**How to complete this task:**
Lines from the one containing "You are a computer-use" to the end of the records, both ends included and exactly as written, are the whole answer, and no pictures go in it.

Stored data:
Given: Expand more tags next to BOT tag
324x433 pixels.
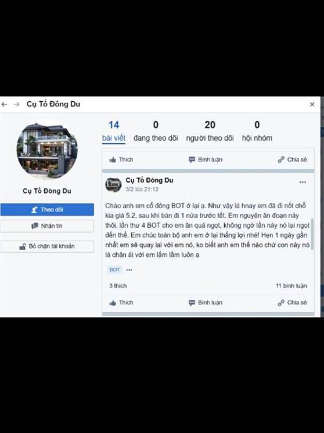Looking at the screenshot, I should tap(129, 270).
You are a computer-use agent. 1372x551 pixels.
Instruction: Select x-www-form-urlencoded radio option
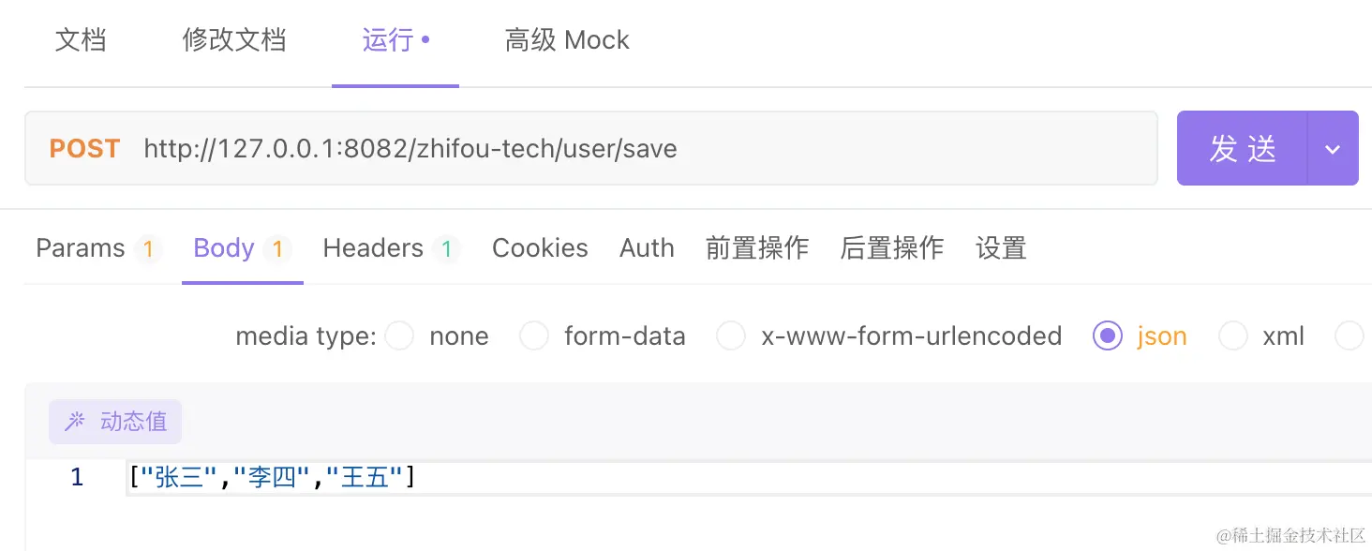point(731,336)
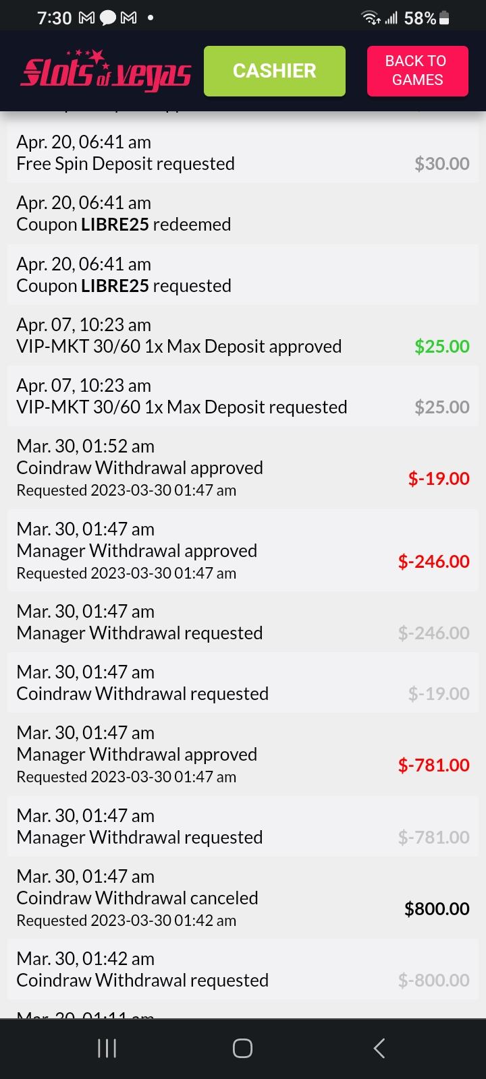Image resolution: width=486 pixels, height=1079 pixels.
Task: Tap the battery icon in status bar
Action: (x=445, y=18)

**Output below:**
You are a computer-use agent. 1372x551 pixels.
Instruction: Select x-www-form-urlencoded radio option
point(731,336)
Image resolution: width=486 pixels, height=1079 pixels.
Task: Tap the battery icon in status bar
Action: (x=445, y=18)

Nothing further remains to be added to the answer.